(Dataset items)
--- START ---

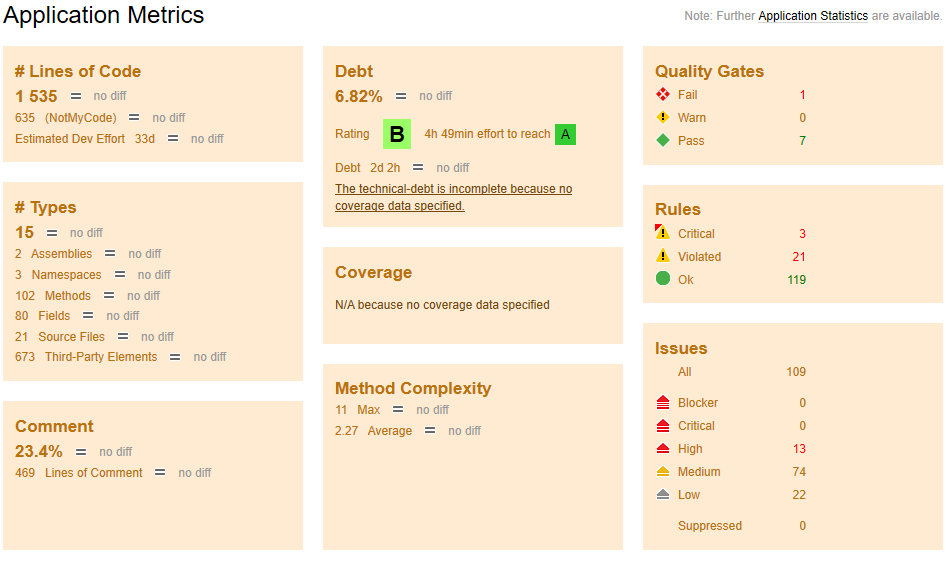The height and width of the screenshot is (565, 946).
Task: Click the green Pass diamond icon
Action: 662,141
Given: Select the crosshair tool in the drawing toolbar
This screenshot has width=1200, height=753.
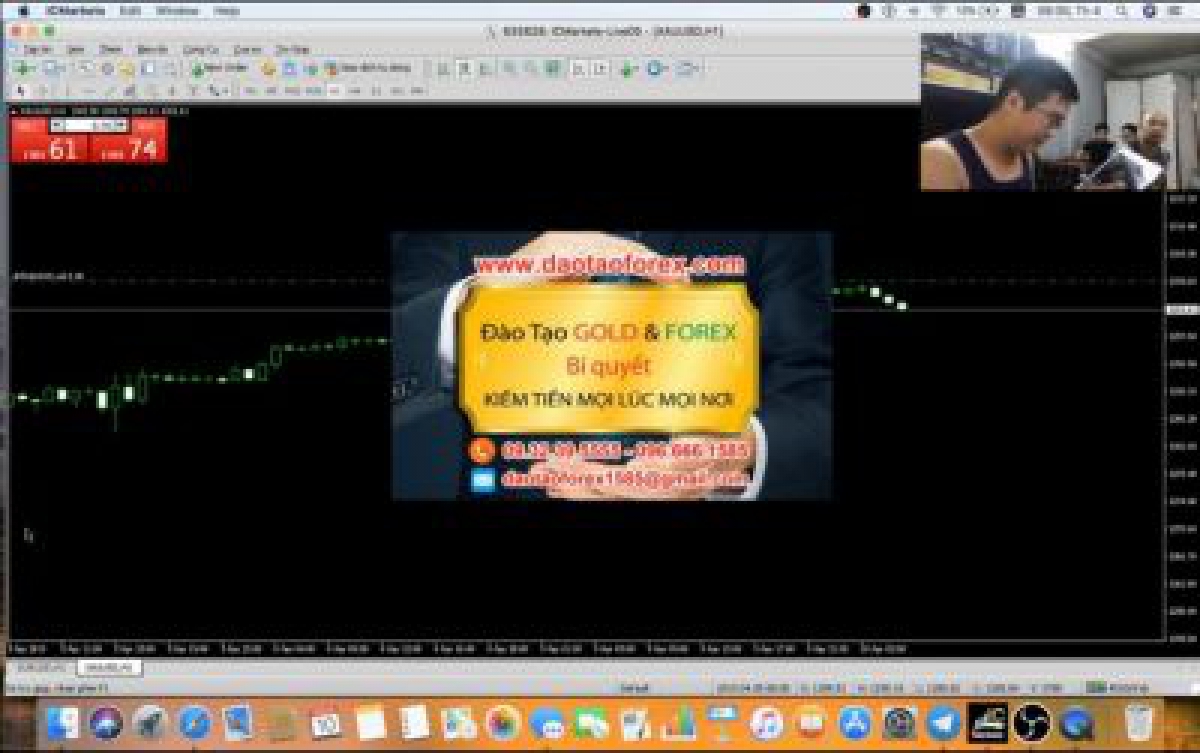Looking at the screenshot, I should click(42, 91).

--- END ---

■ THE TASK:
Restate word for word the lines from the line with "Given: Select the" to the last line of the records above, inclusive, and omit every picture.

■ EXERCISE RESULT:
Given: Select the crosshair tool in the drawing toolbar
This screenshot has width=1200, height=753.
Looking at the screenshot, I should click(42, 91).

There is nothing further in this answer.